家族の喜び

434 ~ 435 / 686ページ
 隊員を迎えた家族や留守隊の喜びは想像以上のものがあったであろう。従軍中留守家族には全員が討死したなどと言いふらす者や、まことしやかに書付にして見せ歩く者もあったりして、家族を苦しめた。それだけに感状をもらって元気に帰ってきた神主たちを迎えて、家族親類の者たちの喜びはたとえようもなかった。【留守隊の活躍】留守隊の幹部は留守家族の救援や出兵隊員への補給に忙しかった。【資金捻出】倒幕派諸藩兵の費用は官軍会計方より支給される若干の手当と食費のほかは、自弁しなくてはならなかったから、報国隊の場合資金の捻出には非常に苦心しなければならなかった。このほか留守隊は明治元年(一八六八)九月、明治天皇の東幸にあたって今切・天竜川両渡の警衛を願い出、あるいは淡海国玉神社が内侍所入御の地に指定されたから、官幣使がここで遠江一国の式内社に遙拝されるようにと願い出たり、種々の活動をつづけていた。

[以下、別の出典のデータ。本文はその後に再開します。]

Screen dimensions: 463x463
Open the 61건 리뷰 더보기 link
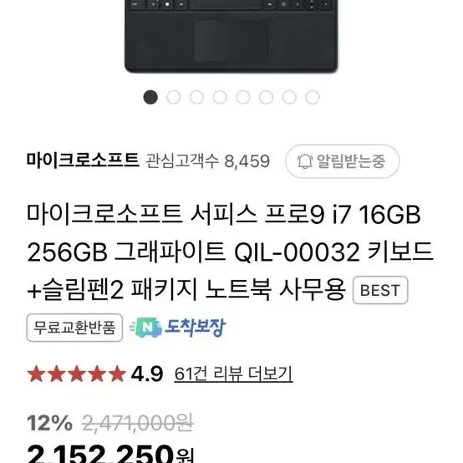pos(233,374)
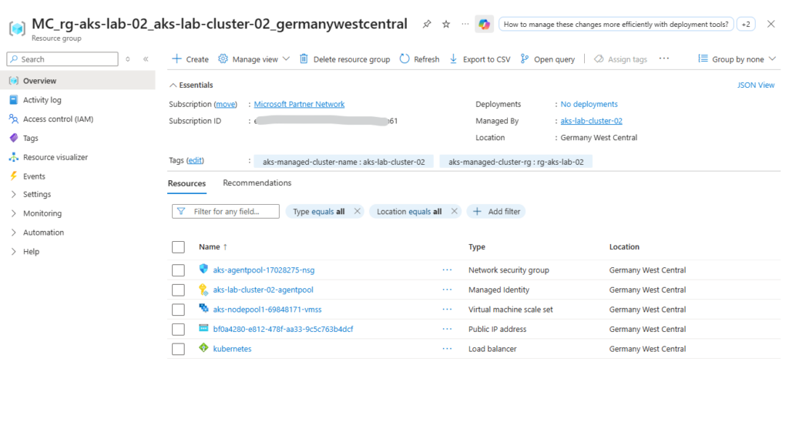Expand the Monitoring menu group

pyautogui.click(x=14, y=213)
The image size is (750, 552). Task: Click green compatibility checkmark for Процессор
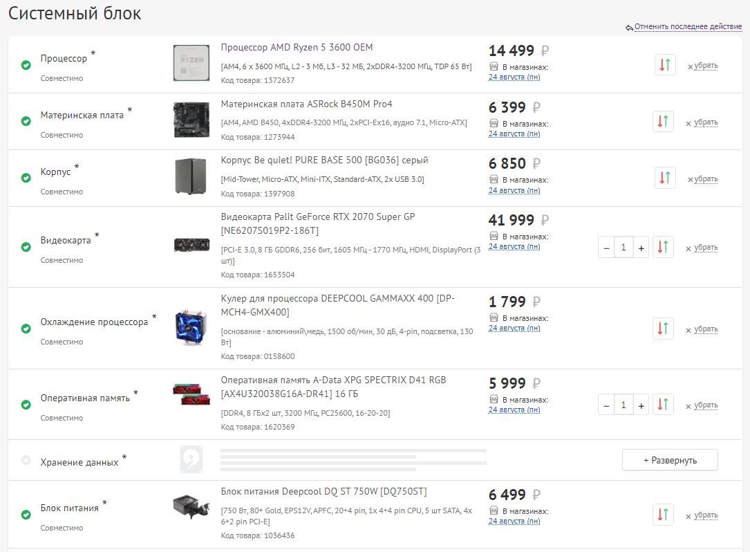[26, 65]
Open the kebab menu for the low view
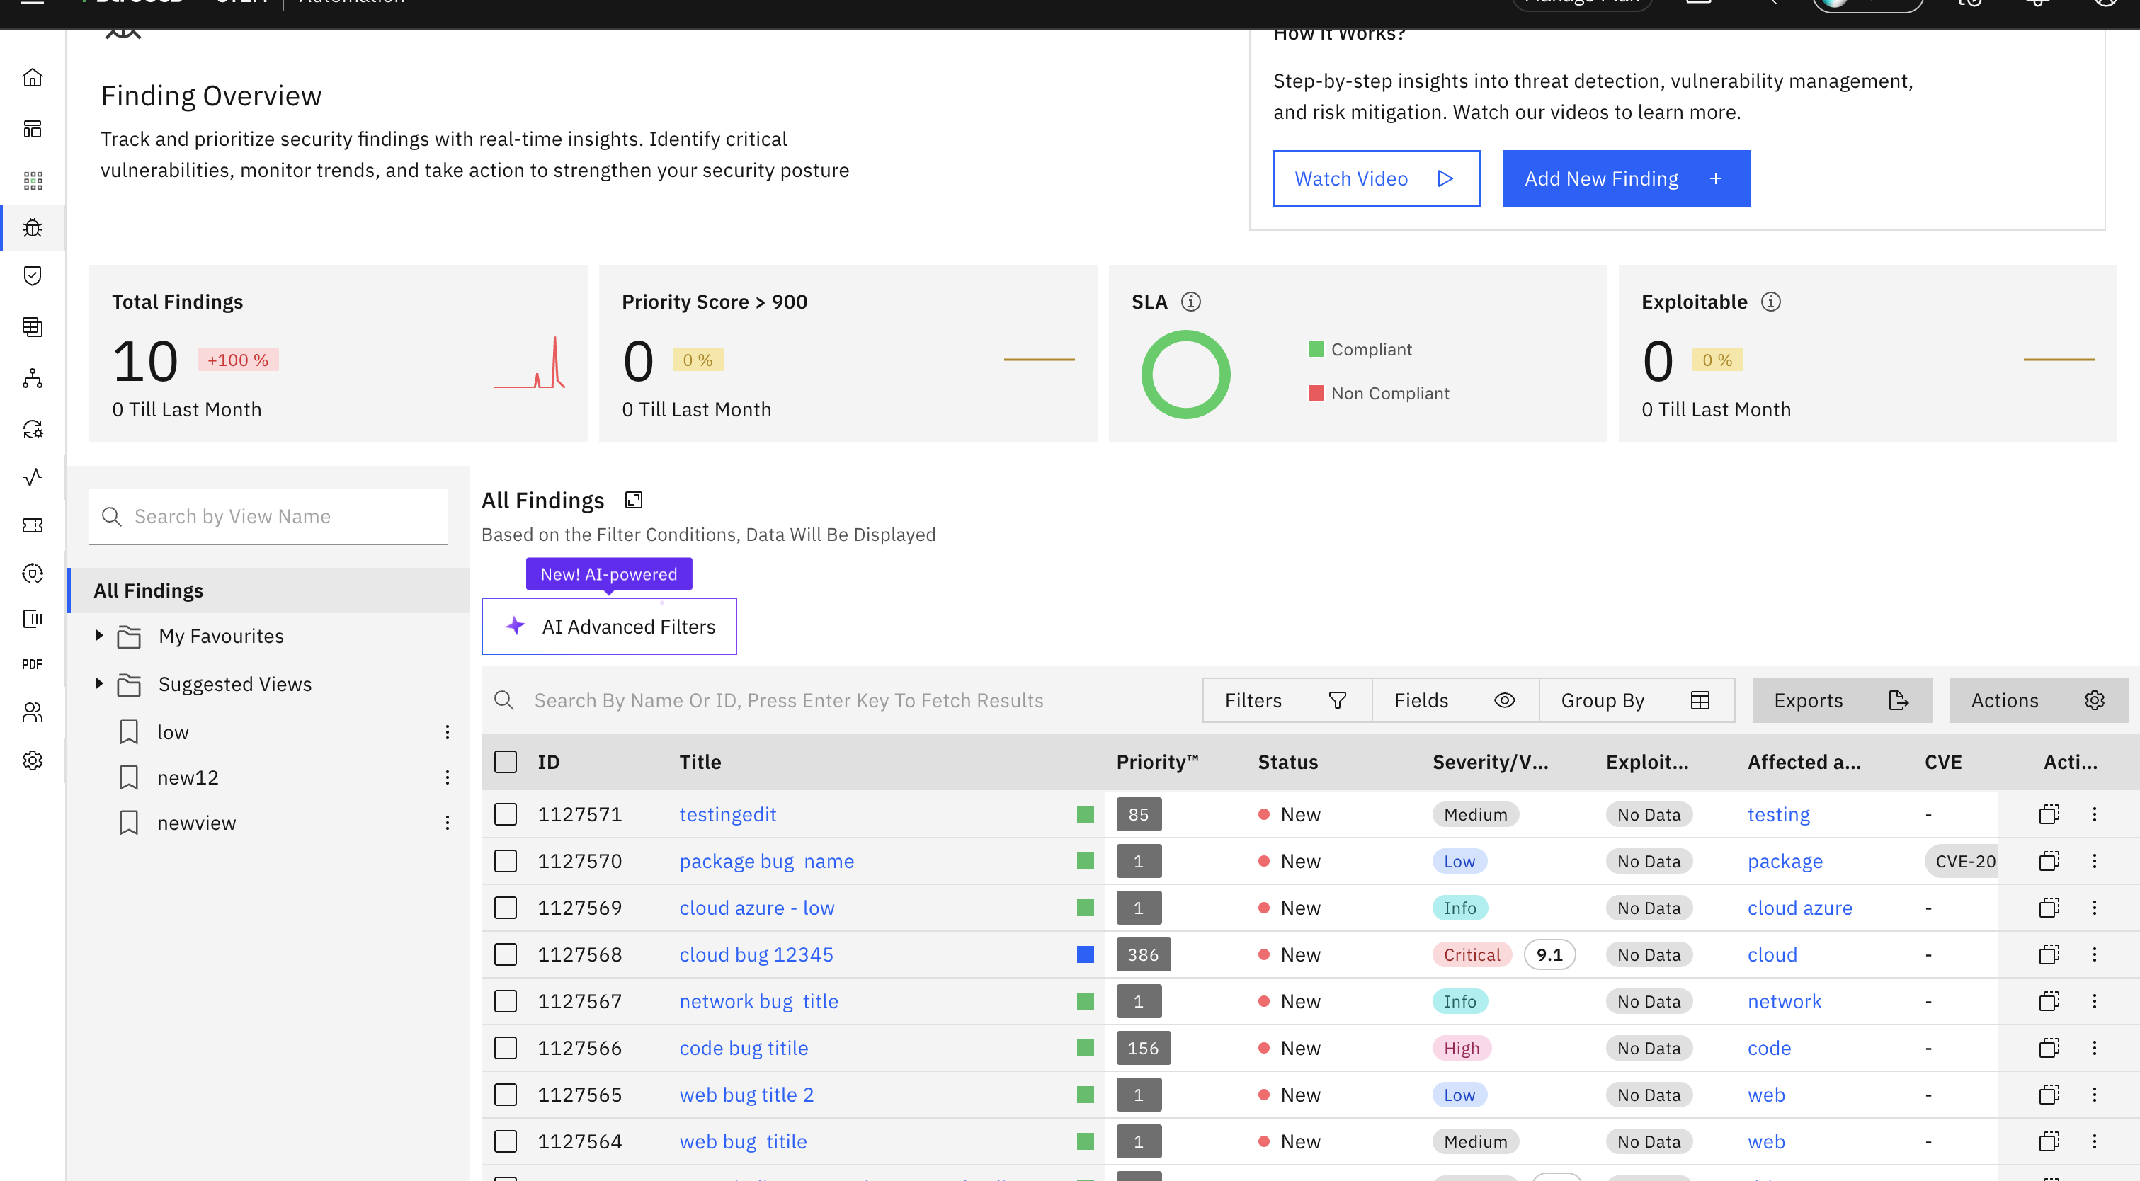 pyautogui.click(x=447, y=732)
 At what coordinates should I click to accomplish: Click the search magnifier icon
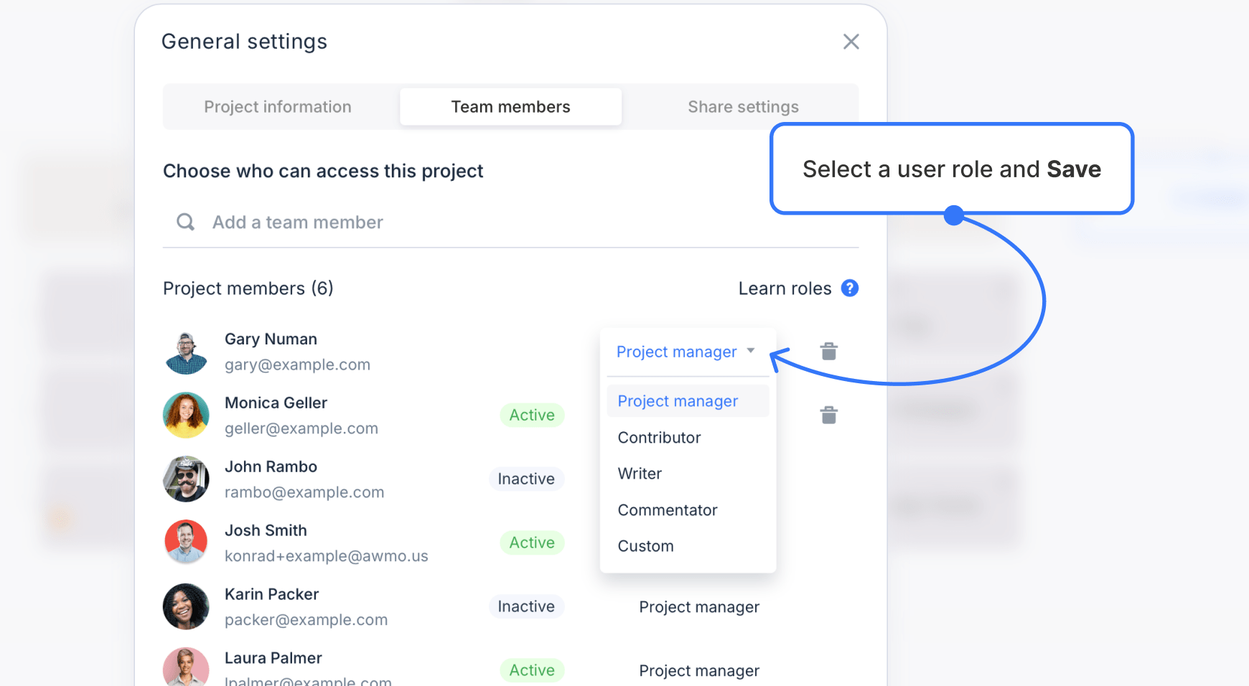(x=185, y=222)
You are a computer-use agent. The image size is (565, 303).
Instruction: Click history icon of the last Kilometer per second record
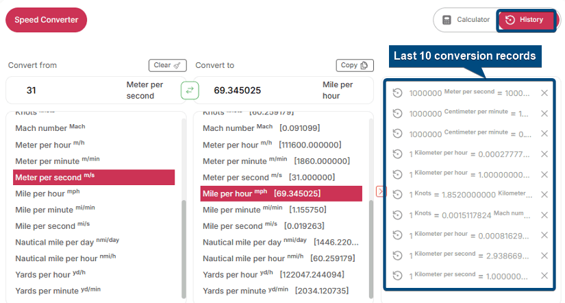coord(397,275)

 十一月二十三日報国隊員をはじめ川東・浜名湖沿岸の留守隊員も屯所の五社に集会したが、おそらく出兵諸費用の清算と、隊員名簿の作製および神葬祭願書提出の件について、話しあったのであろう。二十九日留守隊員も加えた名簿と感状(本紙)を一の宮小国神社に納め、「天朝ノ御規則ヲ奉戴」することを神明に誓った。